# Can't open ports on my modem/router. Can anyone please help? Thank you!



## wingho (Oct 18, 2012)

Hi, 

I am considered as a novice when it comes to networking, modems/routers etc so i'll need instructions in laymans terms if that is alright with you guys lol.

I have a Belkin Modem/Router, I need ports TCP 80, 2300 and UDP 2310 I think to be forwarded so I can play a certain game online (Age of Empires 3). 

I have tried DMZ mode for my pc and I can play the game online but only with DMZ enabled. I dont know if this will help you guys, just some extra info.

Belkin Modem/Router model : F5D7634-4A-H v2 (on the device)

F5D7634-4-H v2 (01) (on the online settings (192.168.2.1))

It has the latest firmware as I have clicked on the firmware update and it says "There is no new firmware update available for this Router!"

Can anyone please help?

Thank you


----------



## Wil 08 (Oct 20, 2012)

Hi ! 

Based on this website Age of Empires III TCP UDP port setttings and minimum requirements the ports that you need to open are 2300-2310 (TCP and UDP).

First you may need to assign a static/manual ipaddress on you device.

If you are using an X-Box, please refer on the link below:
How to set up a static IP address on your Xbox 360 - PortForward.com

If you are using a PS3, please refer on the link below:
Setting a static IP address on the Playstation 3 - PortForward.com

The ipaddress that you will use should be within the range of your Belkin modem/router so you may use 192.168.2-250 (like 192.168.2.5).

After that, here's a link on how to open a ports on your Belkin modem/router:
Belkin : Support Configuring port forwarding

If the above steps still did not help you, you may try disabling the firewall of your modem/router.


----------



## wingho (Oct 18, 2012)

Thanks for the reply.

Sorry, I should of mentioned I already tried opening the ports but didn't have any luck, the game still wont work.

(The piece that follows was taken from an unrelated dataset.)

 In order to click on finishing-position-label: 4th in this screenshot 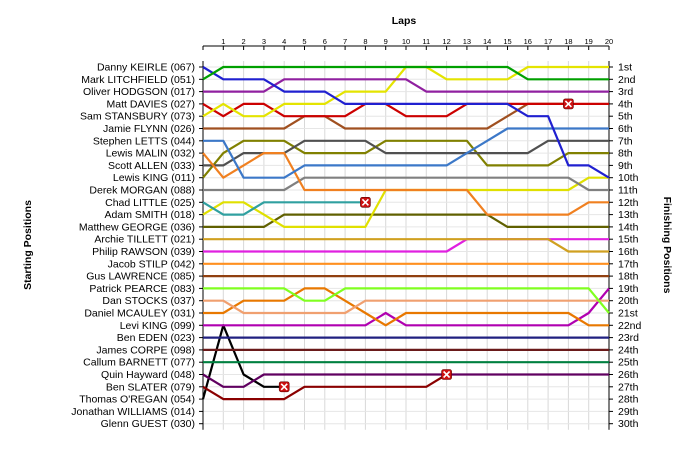, I will do `click(626, 104)`.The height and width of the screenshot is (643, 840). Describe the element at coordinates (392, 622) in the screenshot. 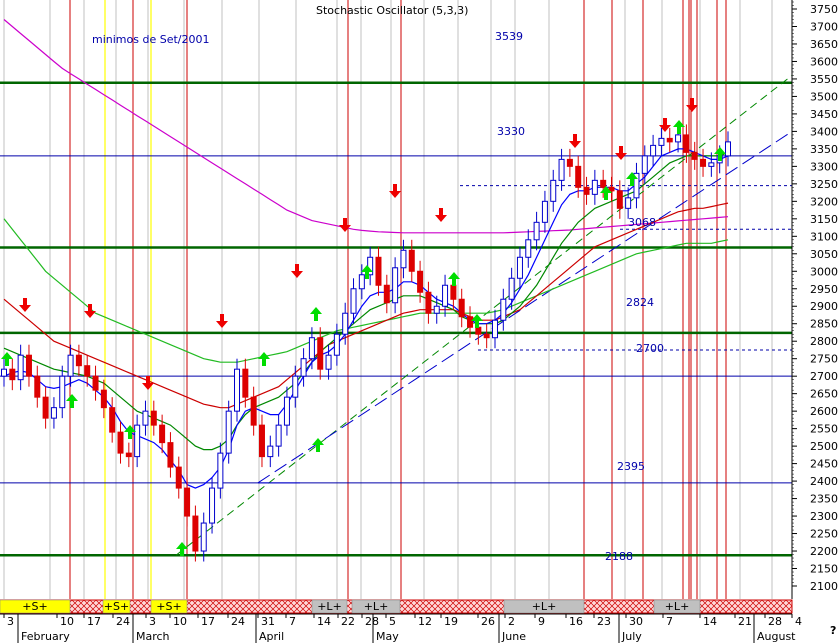

I see `x-day-label-13: 5` at that location.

I also tried disabling the firewall but again no luck. The key thing is that when its on DMZ everything works so its got to be something wrong with the port forwarding function on my modem/router but am not sure.


----------



## Wil 08 (Oct 20, 2012)

Please provide me the screenshot of the port forwarding on your router.

So when it is on DMZ it works fine. It seems that there are still some ports you need to open.


----------



## wingho (Oct 18, 2012)

Here are the ports I forwarded, I also tried use sites like http://https://www.grc.com/x/ne.dll?bh0bkyd2 and http://http://www.whatsmyip.org/port-scanner/ to check if they are open but they all come back either closed or timed out.


----------



## wingho (Oct 18, 2012)

Whoops..............WhatsMyIP.org | Port Scanners/Sniffers, http://www.grc.com/x/ne.dll?bh0bkyd2


----------



## TheCyberMan (Jun 25, 2011)

Have you assigned a static ip address of 192.168.2.4 to the device that is being used for the game?

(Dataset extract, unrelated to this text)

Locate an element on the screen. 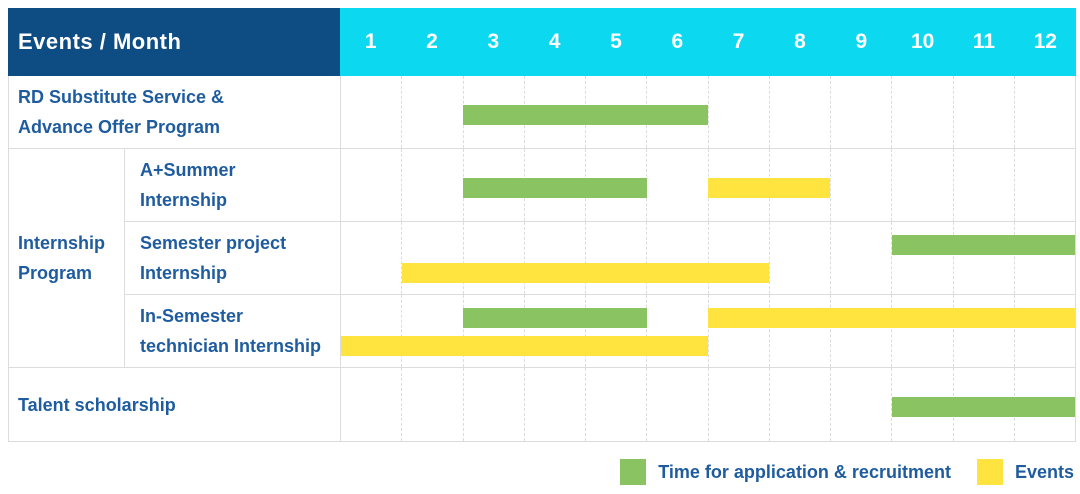 The image size is (1080, 494). table-subrow: Semester project Internship is located at coordinates (600, 258).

What device is it pc, laptop or ps3, xbox?


----------



## wingho (Oct 18, 2012)

Its my pc.

Dont know if its static but everytime i switch on my pc i always get the 192.168.2.4 ip address.


----------



## TheCyberMan (Jun 25, 2011)

Please post an ipconfig /all from the pc please and i will let you know whether you have assigned a static ip address of 192.168.2.4 to the pc.


----------



## wingho (Oct 18, 2012)

Is this it?


----------



## TheCyberMan (Jun 25, 2011)

You have done just *ipconfig *please type *ipconfig /all *then post the results it has additional info which will tell us whether a static address is assigned or not thank you.


----------



## Wand3r3r (Sep 17, 2010)

Your port forwarding is not setup correctly which is why its not working.

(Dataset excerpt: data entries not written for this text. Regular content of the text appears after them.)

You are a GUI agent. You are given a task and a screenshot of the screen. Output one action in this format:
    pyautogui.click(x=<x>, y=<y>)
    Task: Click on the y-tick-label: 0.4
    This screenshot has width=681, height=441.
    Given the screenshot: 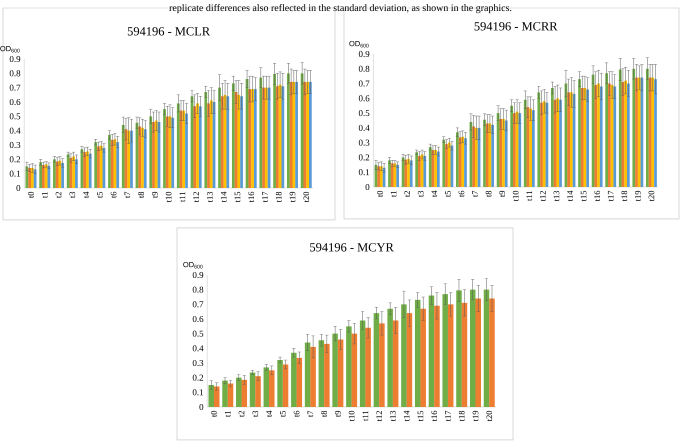 What is the action you would take?
    pyautogui.click(x=198, y=348)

AoE requires 2300-2310 both UDP and TCP

Instead you did port translation of 2300 to 2310. What you should have done is list Both [in the tcp or udp selection list] and done the following since it does not appear you can choose a range of ports;

Inbound private
2300 2300
2301 2301
2302 2302
etc... up to 2310

if you don't have the choice of both you will need to make this list for both udp and tcp


----------